Horst Schäfer – ein global artist, der sich in der Nürnberg-Fürther Nische wohl fühlt – hat eine besondere Vorliebe für Architektur, vor allem für eine Architektur, die durch den rechten Winkel, durch Stahl, Glas, Beton geprägt ist. Er ist aber kein Architektur-Photograph, der Gebäude auflistet. Er dringt in die Gehäuse ein und entlockt ihnen den strukturellen Mehr-Wert. Dieser stille und einfühlsame Künstler oktroyiert uns freilich diesen Mehr-Wert nicht. Jedes Photo, das bald Landschaften, bald Strukturen, vor allem aber Menschen innerhalb von Strukturen, doch auch Strukturen ohne Menschen zeigt, gleicht einer Komposition, die unterschiedliche Gefühle, Stimmungen und Gedanken zum Schwingen bringt. Große Kunst bewirkt kein Unisono. Sie reduziert nicht Komplexität, sondern lässt uns Wirklichkeit in ihrer Mehrdimensionalität begegnen. Heureka: uns ist ein Stück Leben und Welt „aufgegangen“!

Schäfers Wirklichkeitswahrnehmung erfolgt mit Hingabe an die Realität; deshalb ist sie so ein- und nachdrücklich. Man kann auch von einer Versenkung in die Realität sprechen. He is – meinte ein amerikanischer Kritiker – both realistic and mystic.

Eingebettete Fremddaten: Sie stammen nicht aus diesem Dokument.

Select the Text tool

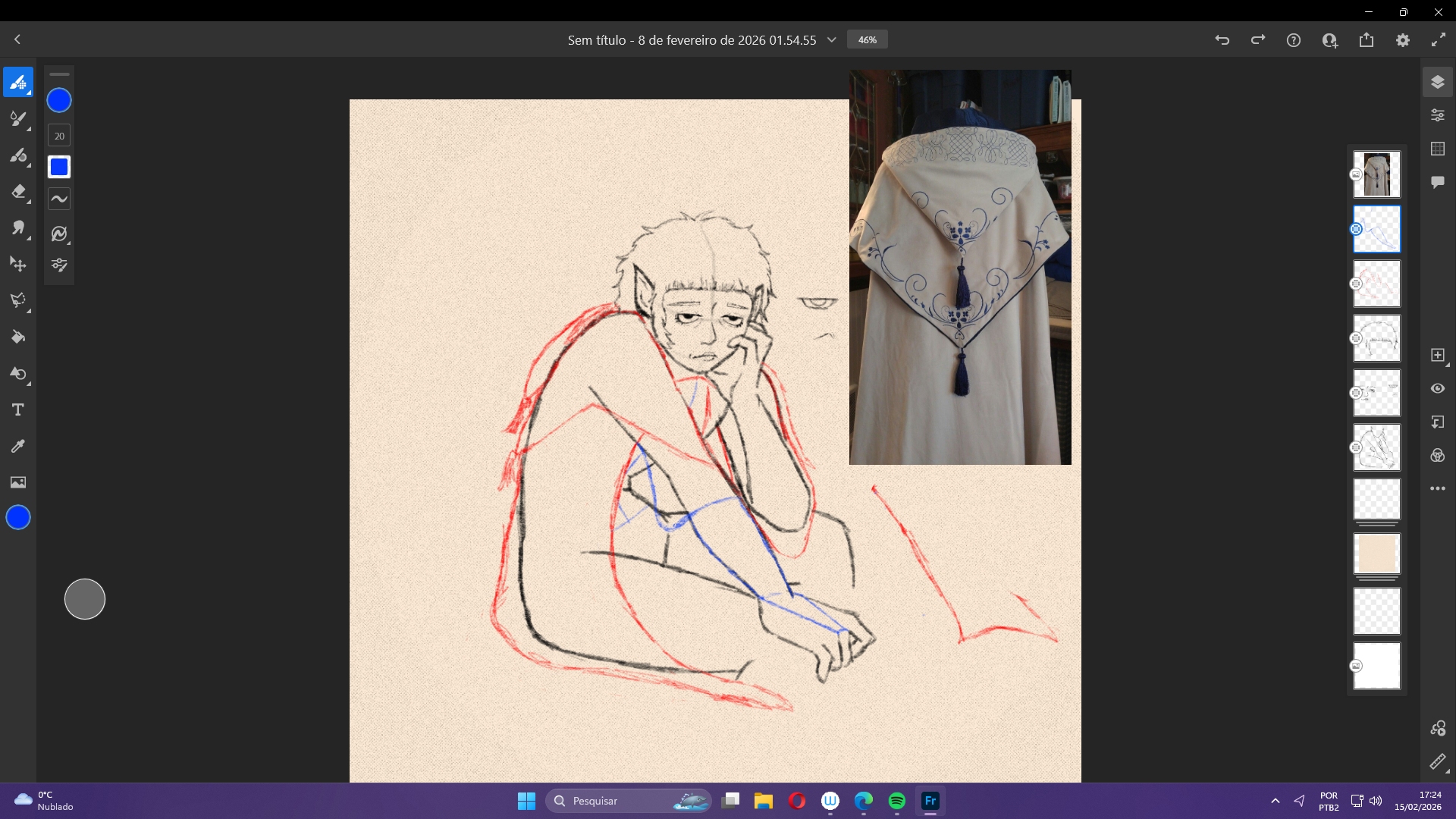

Der Fensterputzer inmitten der unendlich scheinenden Fenster-Glaswand (um auf ein anderes Photo von Schäfer einzugehen). Im Einleitungsessay von Freddy Langer zu Schäfers großer Coburger Ausstellung heißt es dazu: Die Aufnahme ist ein Foto des modernen Sisyphos. Auch der Fensterputzer scheint auf halbem Weg den Berg hinauf, ist verloren an der Fassade, hier nicht mit einem Stein, der zurück in die Unterwelt rollt, bevor Sisyphos den Gipfel erreicht, sondern mit Lappen und Schwamm, und angetreten nicht gegen die Tücke eines Schicksals, das erzürnte Götter sich für ihn erdachten, sondern gegen den Dreck, den Wind und Regen über die Fensterscheiben verteilen.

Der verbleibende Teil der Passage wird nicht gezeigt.